EXERCISE INSTRUCTIONS — Retype the lines beginning with the line containing "You are a computer-use" and ending after the line containing "Instruction: Select the", with no changes.

TASK INPUT —
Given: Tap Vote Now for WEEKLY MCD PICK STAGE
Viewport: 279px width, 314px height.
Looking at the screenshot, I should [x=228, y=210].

--

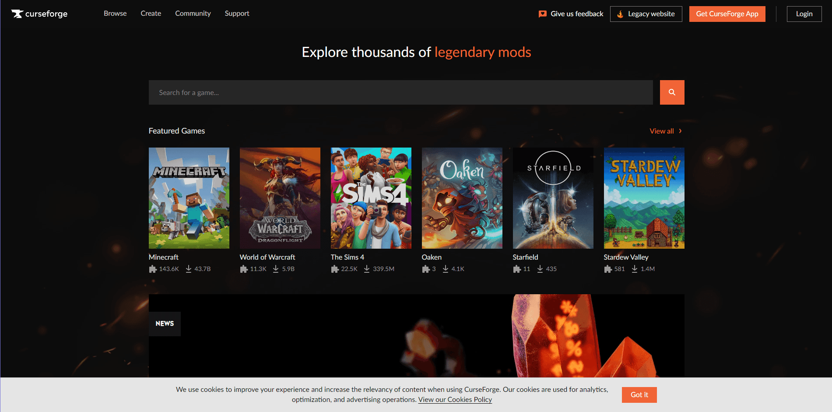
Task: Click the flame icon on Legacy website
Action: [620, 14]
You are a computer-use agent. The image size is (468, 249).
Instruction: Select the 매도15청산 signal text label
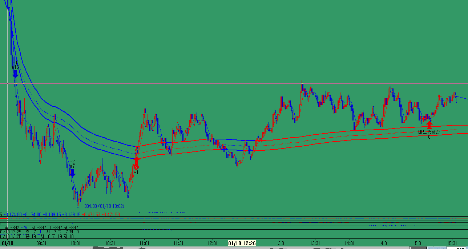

FULL OUTPUT —
You are a computer-use agent. The image size is (468, 249).
Instruction: Select the 매도15청산 signal text label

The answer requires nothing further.